There was a special session on Healthcare, though I think it was as irrelevant to Healthcare IT as it could get. Also the main attraction Malvinder Singh of Religare failed to turn up due to weather playing god in Delhi. The interesting part was the companies that did present were unique and interesting. Shramik Saraplasts who are into portable bathrooms was quite a revelation and definitely a company to watch out for.
The other session which did interest us a lot was of Mr. Nilekani. His topic is the rage these days, the UID. The UID project is definitely something which each Indian should look forward to. The uses of the system described by him are numerous and what interested us the most was open API that they are likely to provide developers to use its resources. So how does this help us? Our medical software and online applications can now identify you biometrically or using the UID from an authorized government. No more duplication and no additional work for us, as we use a trusted source to interconnect are records got from various medical entities for the same patient. Already our software has the capability to take this single unified number to tie it to the master record of a given patient. What’s in it for the lay public, imagine not having to run around to prove to various companies about who you are with Xeroxes and certified copies and what not. All you need is the UID and your thumb or your eye! And you could be anywhere in India.
Apart from the above lecture there were many interesting stalls, some innovative products. There were two other healthcare IT companies. The CTO of one of the companies is a friend and was interesting interacting with him. I think the Indian Healthcare IT circuit is still nascent and it needs a mass movement with companies interacting and educating the market together. There are numerous synergies we see with companies like the one above who are into PHR management or with PEAS which is into Patient Education in providing a better value proposition for the complete digital side of their practice for healthcare professionals. It was also interesting to see few doctors in the midst. Some there to promote other activities, most there to promote their newly constructed hospitals or getting into the business of starting a hospital.

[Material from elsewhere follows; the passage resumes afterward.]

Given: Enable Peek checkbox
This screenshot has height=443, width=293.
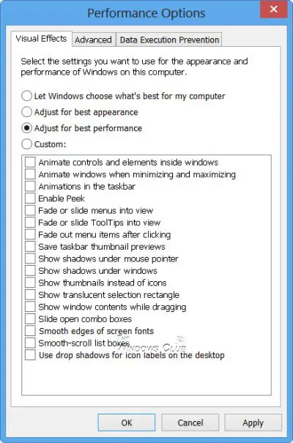Looking at the screenshot, I should pyautogui.click(x=30, y=198).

What was disappointing about the TIE summit? The genuine lack of financial entities present, by financial entities I would mean VCs, Angel investors, Banks and other entities who would be looking for talented companies to invest in. There was a genuine shortage in quantity and the TIE's effort in promoting the ones that were there. The second thing that was a little irritating was that a large number of the high profile sessions were more about the particular company in the sector or what the sector is about. I think focus should be more on the How and the Why, which was lacking, some where I thought this seems more like a MBA session on values and business case studies rather than a value add to people who have already passed that stage.
Overall I will give the conference a 3 on 5. Next time I either hope to be on the panel or featured in the sessions. The aim is decided and time to get working on it.

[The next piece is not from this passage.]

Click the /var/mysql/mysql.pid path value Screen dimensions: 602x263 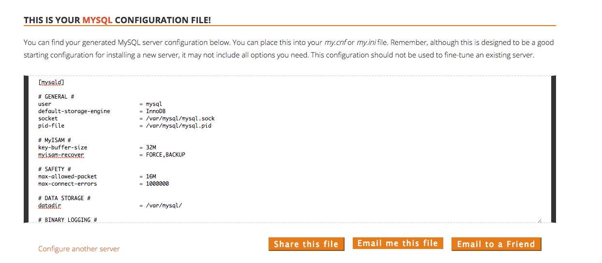(179, 126)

The first session I sat through was tete-a-tete with Ratan Tata and Narayan Murthy, the two most respected names in the Indian Business fraternity. The one question which I was interested in hearing them answer was what a young individual asked, "What is that one success mantra that any entrepreneur should look for or follow or believe in". Their answer was quick, and I think may be to most people there surprising. The both said quite unanimously "Luck". The conditions attached off course were, one should be hardworking, prepared, courageous and all the other virtues of Ram, so that when luck shines your way you do not miss it. But finally it comes down to one word - Luck. Relating this to my own experiences I would say that certain influential factors in my business to have happened because of luck, backed by being good able people, but nonetheless the spotlight shining our way was lucky. May be somewhere it is circle, now come to think of it. You start of a chain reaction which has included some luck along the way which diverts the whole thing right back to you. I think our finding a willing investor, who not only brings money but a vast experience in our field was lucky - (was through an advert for a product in a small publication in a very exclusive newsletter for doctors).

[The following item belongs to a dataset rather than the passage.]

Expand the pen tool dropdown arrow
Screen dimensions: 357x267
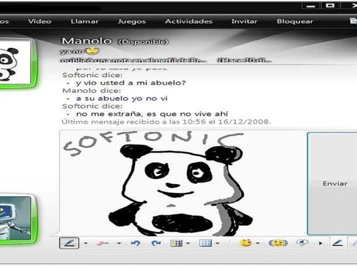click(x=86, y=243)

Another interesting session was with Kanwal Reikhi. This man is a demi-god when it comes to entrepreneurship and investment in tech start-ups. It was a simple question and answer session where he acted like an agony aunt to budding entrepreneurs. The best part of the interaction was his very matter of fact and straight forward answers to the questions.
Learning’s -
a. Services are always more scalable.
b. To go abroad appoint channel partners in those locations to build value.
c Focus on one business, do not lose this focus at least for the investor's satisfaction.
d Build a focused and strong team, even if your plan isn't fully polished yet. Build a team of people who know what they are getting into and are ready to focus on it.
There was a special session on Healthcare, though I think it was as irrelevant to Healthcare IT as it could get. Also the main attraction Malvinder Singh of Religare failed to turn up due to weather playing god in Delhi. The interesting part was the companies that did present were unique and interesting. Shramik Saraplasts who are into portable bathrooms was quite a revelation and definitely a company to watch out for.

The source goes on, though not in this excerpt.